A spokeswoman for the Thames and Chiltern Crown Prosecution Service said it was not in the public interest to prosecute Mrs Fraser.
"Mrs Fraser was left with sole responsibility of their three young children as a result," the spokeswoman said.
"In coming to the decision not to prosecute, consideration was given to the welfare of Mrs Fraser and her young family in these very difficult circumstances."
The decision was reached last month, but a court ruling meant it could only be made public at the conclusion of the high-profile Vicky Pryce trial.
Pryce was this week found guilty of perverting the course of justice for committing effectively the same offence for which Mrs Fraser had been charged.
A jury found Ms Pryce and her former husband, ex-Government minister Chris Huhne, plotted to help him evade a speeding fine.
Huhne, a Liberal Democrat, admitted the same offence a month ago.
Mr Fraser was appointed as Leicestershire's assistant chief constable in June, 2009, and was later promoted to the rank of acting deputy chief – the second most senior role in the force.
However, in December, 2010, he was suspended from his £100,000-a-year post on full pay and placed under investigation for alleged fraud and gross misconduct.

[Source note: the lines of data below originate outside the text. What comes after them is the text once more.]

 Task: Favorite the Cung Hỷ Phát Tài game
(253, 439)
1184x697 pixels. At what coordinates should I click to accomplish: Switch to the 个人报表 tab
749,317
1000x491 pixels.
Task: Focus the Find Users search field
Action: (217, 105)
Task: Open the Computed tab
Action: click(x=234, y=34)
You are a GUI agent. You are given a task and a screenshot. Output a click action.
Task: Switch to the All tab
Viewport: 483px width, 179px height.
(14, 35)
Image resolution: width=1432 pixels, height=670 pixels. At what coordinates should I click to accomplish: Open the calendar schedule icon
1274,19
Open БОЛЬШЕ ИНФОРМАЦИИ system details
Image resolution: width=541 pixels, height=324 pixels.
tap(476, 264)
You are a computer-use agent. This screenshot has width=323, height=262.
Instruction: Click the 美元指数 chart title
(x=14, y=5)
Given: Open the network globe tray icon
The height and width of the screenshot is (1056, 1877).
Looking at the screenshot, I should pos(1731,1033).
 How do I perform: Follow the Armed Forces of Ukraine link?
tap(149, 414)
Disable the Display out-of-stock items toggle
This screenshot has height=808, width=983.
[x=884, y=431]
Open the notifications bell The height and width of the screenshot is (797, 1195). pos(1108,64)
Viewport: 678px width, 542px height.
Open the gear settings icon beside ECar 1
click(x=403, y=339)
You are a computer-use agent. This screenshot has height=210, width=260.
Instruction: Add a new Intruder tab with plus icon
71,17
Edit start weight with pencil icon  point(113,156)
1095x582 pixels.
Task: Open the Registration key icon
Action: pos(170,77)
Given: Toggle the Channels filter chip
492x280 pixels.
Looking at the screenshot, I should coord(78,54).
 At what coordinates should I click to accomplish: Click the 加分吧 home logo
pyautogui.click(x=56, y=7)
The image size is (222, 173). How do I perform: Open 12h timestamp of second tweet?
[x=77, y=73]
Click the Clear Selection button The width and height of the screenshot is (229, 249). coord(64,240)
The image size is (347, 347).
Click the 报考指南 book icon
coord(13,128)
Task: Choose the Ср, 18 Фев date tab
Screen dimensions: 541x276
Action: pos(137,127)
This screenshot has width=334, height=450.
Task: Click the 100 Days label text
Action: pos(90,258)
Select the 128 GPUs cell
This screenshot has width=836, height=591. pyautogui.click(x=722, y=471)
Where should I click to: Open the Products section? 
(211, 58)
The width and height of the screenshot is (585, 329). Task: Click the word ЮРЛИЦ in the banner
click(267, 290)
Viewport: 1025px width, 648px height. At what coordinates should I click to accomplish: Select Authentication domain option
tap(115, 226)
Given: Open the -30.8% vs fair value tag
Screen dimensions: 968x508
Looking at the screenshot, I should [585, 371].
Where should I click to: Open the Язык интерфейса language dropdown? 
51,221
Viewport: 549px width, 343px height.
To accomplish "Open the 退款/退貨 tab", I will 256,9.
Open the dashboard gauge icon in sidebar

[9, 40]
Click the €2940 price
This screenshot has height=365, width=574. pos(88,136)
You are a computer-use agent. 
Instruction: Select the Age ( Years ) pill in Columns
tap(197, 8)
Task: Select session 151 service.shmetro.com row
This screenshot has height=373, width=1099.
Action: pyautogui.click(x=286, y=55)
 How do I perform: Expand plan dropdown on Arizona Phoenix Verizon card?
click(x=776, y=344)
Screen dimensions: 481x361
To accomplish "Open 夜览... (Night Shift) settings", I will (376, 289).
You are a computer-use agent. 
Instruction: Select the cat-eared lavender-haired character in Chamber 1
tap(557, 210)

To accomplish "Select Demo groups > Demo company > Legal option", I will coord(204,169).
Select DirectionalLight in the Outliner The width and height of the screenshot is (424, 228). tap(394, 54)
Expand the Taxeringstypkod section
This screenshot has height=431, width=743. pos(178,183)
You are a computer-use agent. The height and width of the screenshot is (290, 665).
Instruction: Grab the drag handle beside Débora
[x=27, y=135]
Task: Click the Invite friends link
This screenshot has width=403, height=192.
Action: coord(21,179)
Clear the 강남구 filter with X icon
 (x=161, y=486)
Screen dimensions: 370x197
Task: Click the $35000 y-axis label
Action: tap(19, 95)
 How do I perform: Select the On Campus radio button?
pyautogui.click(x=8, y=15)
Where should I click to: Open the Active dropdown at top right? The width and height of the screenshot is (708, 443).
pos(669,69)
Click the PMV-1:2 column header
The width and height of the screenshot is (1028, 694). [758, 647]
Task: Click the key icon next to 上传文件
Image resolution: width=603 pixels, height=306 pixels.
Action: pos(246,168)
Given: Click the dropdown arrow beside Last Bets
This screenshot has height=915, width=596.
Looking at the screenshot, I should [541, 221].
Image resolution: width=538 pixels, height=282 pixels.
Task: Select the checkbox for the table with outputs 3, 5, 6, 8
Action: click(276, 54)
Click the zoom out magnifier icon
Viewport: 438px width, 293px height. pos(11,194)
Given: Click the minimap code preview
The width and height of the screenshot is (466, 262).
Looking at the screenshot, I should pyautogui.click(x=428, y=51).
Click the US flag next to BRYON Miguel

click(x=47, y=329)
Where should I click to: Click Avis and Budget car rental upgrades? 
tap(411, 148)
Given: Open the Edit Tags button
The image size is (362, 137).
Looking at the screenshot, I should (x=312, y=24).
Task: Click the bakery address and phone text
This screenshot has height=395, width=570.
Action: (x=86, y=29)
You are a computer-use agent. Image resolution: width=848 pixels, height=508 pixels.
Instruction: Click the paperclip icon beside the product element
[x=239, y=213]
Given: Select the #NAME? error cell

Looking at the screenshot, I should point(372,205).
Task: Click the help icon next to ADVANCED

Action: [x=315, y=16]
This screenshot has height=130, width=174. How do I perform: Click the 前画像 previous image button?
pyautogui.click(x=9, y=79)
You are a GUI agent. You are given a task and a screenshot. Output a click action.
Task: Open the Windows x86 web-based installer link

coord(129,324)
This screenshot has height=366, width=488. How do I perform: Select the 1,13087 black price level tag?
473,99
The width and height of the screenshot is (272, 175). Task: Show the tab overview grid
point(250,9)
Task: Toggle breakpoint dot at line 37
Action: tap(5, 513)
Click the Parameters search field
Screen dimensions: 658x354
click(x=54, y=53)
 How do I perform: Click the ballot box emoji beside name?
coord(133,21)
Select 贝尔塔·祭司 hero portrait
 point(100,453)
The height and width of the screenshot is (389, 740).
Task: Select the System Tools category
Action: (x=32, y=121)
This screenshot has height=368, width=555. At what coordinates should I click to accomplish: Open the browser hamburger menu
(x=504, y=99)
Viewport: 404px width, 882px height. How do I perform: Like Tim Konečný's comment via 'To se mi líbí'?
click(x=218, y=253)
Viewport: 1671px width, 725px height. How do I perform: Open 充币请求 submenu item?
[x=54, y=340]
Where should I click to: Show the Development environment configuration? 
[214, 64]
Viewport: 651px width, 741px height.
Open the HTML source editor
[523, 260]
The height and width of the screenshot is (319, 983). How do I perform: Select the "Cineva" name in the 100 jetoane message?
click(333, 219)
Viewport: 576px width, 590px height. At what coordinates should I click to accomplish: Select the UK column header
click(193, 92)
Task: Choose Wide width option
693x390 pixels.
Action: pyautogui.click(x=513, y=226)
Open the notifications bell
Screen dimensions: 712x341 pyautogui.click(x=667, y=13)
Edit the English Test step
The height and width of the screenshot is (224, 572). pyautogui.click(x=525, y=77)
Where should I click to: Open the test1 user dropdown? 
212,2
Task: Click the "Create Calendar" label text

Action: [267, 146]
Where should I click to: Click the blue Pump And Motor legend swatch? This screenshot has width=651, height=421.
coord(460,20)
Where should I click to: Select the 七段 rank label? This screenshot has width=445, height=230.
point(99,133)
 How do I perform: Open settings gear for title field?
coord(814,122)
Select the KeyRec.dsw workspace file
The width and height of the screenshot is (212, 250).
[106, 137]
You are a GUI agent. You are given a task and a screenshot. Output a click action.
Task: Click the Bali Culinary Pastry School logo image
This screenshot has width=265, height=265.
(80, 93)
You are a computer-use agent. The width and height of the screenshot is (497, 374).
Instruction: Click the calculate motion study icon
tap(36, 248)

That inquiry, which is continuing under the supervision of Merseyside Police, was into his alleged role in an overseas property business whose investors reportedly lost money.
Mrs Fraser is also a subject of the investigation and is also currently suspended by her force. Merseyside Police was appointed to carry out the inquiry into the allegations as it had no connections to the Frasers, or anyone else under investigation.
Councillor David Bill, a long-serving member of the now-disbanded Leicestershire Police Authority, said: "This whole case has been a tragedy."
After he was suspended and the property deals inquiry was under way, Mr Fraser spoke to the Mercury to protest his innocence.
He said: "All I want to do is get back to my job of protecting the public. It's what I was brought up to do.
"I'm desperate to help the investigation and I am convinced my name is going to be cleared."